Extract:
-- Begin --

# Returning to Hive without pollen??



## capebee (Mar 5, 2012)

I notice a lot of bees returning to the hive without being loaded with pollen.
What do they do "out there in the world" if they're not gathering pollen to bring
back to the hive? I was just out there looking at them (1pm here) and didn't really
see any bees returning with pollen.... just curious. Thanks


----------



## JRG13 (May 11, 2012)

water, nectar, scouting, or coming back from cleansing flight or orientation flight.


----------



## mrobinson (Jan 20, 2012)

Never try to "micro-manage" bees.  _They_ are the Ancient Ones.


----------



## Clairesmom (Jun 6, 2012)

The bees will gather nectar or pollen, but not both on the same trip. They might also be bringing in water.


----------



## capebee (Mar 5, 2012)

thank you all for the replies. I didn't consider the nectar gathering. I guess you wouldn't 
notice that they are returning with nectar in the same way you'd notice they are returning with
pollen (the pollen being noticeable on their bodies)......


----------



## Daniel Y (Sep 12, 2011)

-- End --

Screenshot and document pointing data
-- Begin --

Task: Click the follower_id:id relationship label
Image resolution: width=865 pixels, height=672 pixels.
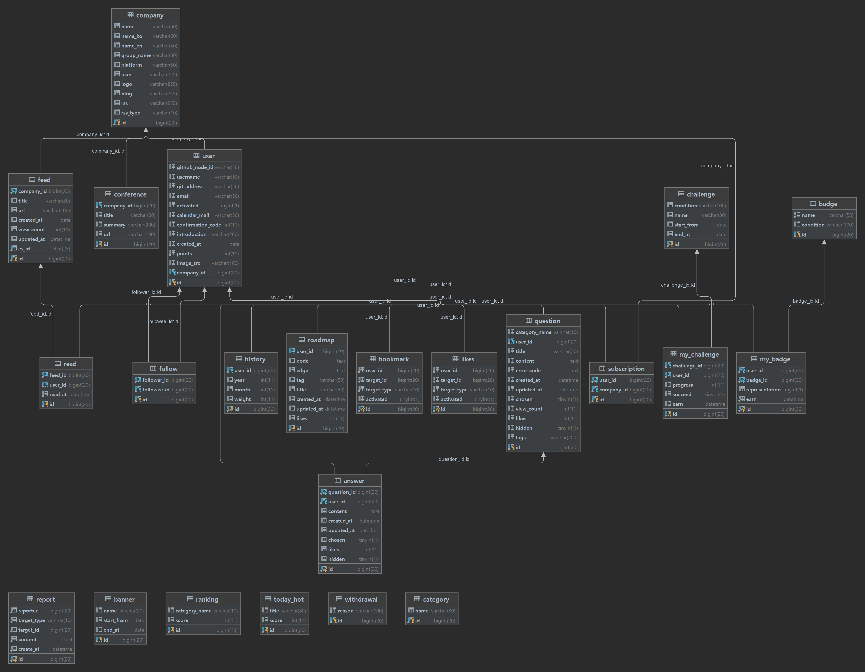Action: (x=146, y=292)
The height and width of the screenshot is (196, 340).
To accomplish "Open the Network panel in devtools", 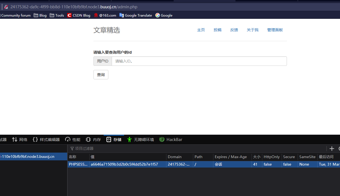I will point(19,140).
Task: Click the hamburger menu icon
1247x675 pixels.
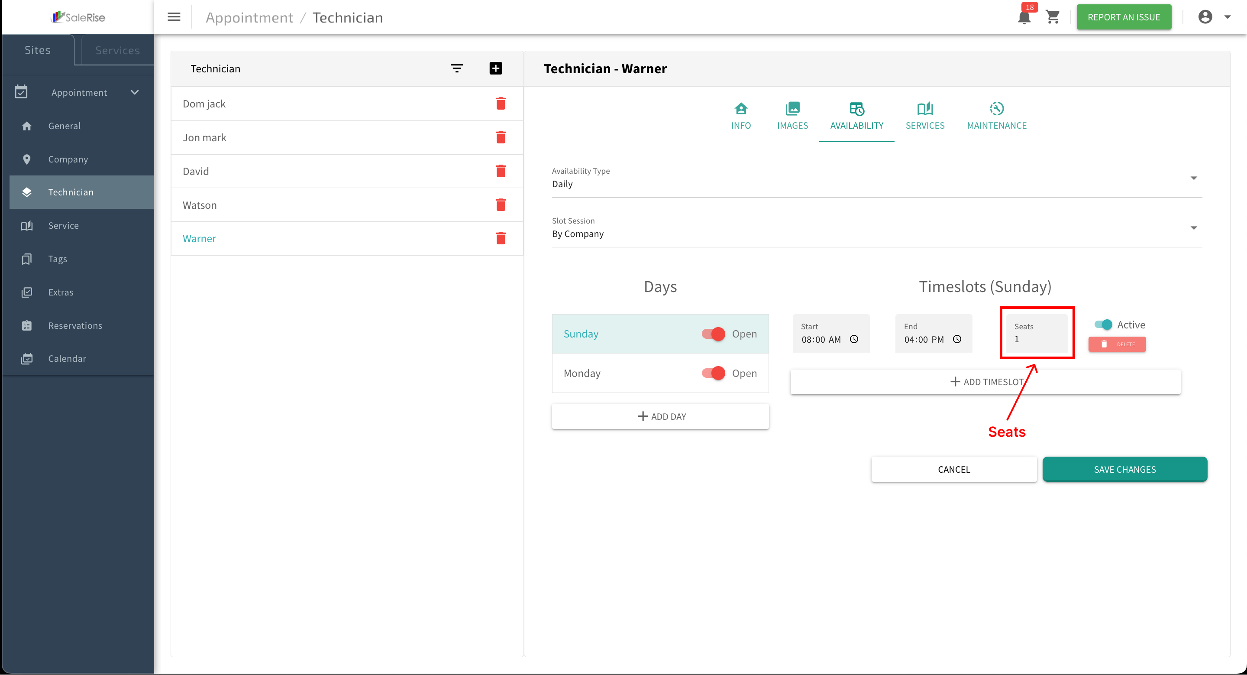Action: (174, 17)
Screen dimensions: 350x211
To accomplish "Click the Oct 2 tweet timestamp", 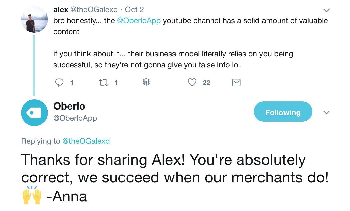I will pos(134,10).
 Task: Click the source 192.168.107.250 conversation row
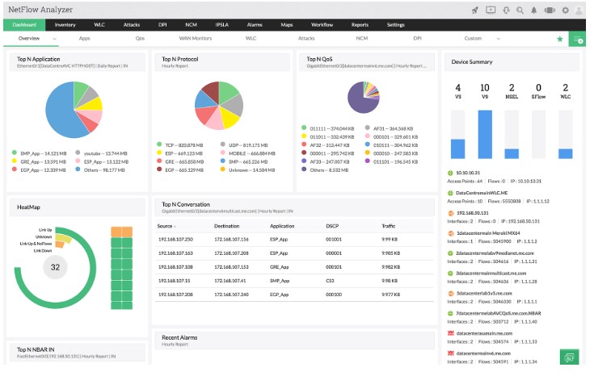pyautogui.click(x=176, y=239)
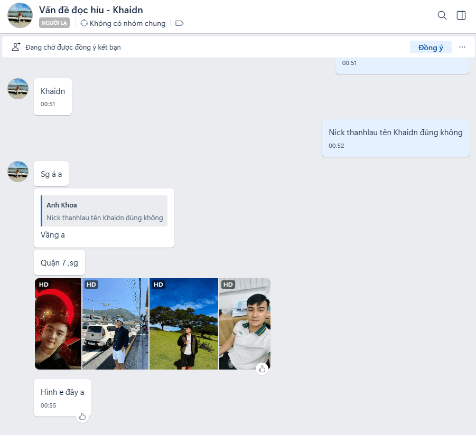Jump to quoted 'Anh Khoa' message

pos(105,211)
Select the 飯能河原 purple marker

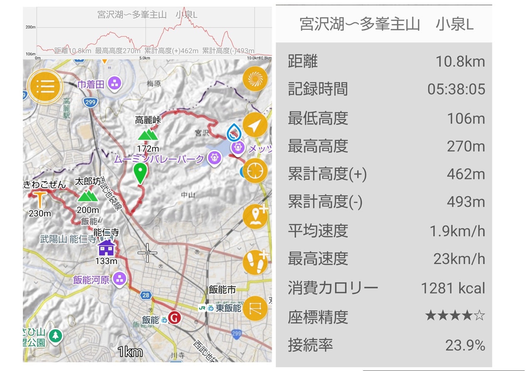pos(120,279)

-- End --

Complete the following:
A. The beekeeping thread gives a reason why returning bees carrying nectar are harder to notice than those carrying pollen. What is that reason?
B. Carry the beekeeping thread forward from its last line.

The results:
A. Pollen is visible on the bees' bodies, so a returning bee loaded with it stands out. Nectar doesn't show in that way.

B.
I didn't know they only gather one or the other. I was watching a lot of bees the other day on different flowers. some plants have tiny flowers that don't seem to get a lot of pollen on the bees. BUt limited ability to carry a load makes since that they concentrate on one or the other. I have tons of bees coming and going but not a lot of them carry pollen right now.


----------



## Michael Bush (Aug 2, 2002)

In this heat, water is likely. If it wasn't so hot, nectar would be just as likely...


----------



## JD's Bees (Nov 25, 2011)

Some bees will gather both pollen and nectar on the same trip. Noticed a bee yesterday working clover which has brown pollen yet she had large loads of yellowish orange pollen from sow thistle.


----------



## Keth Comollo (Nov 4, 2011)

Noticed a sharp drop off in pollen intake on my hives in the last week. I can only guess the heavy rains washed a lot of it away. The pond at the end of my street is yellow. Should rebound with the warm dry weather predicted.


----------



## BeeCurious (Aug 7, 2007)

capebee said:


> snip
> I guess you wouldn't notice that they are returning with nectar in the same way you'd notice they are returning with pollen (the pollen being noticeable on their bodies)......



And returning full of nectar or water wouldn't be the same as a robber approaching the hive. I recently came across this: " Now a flying bee with empty honey sac flies with legs extended behind, whereas a loaded bee bends the hind legs to bring them forward."


----------



## capebee (Mar 5, 2012)

Many of our flowers as well as clover have dried up here so I'm not seeing as much
pollen laden bees returning. However today I did notice a lot of bees on a flowering 
weed (we call them "milk weed" and I'm not sure what the real name for them is)....
see attached.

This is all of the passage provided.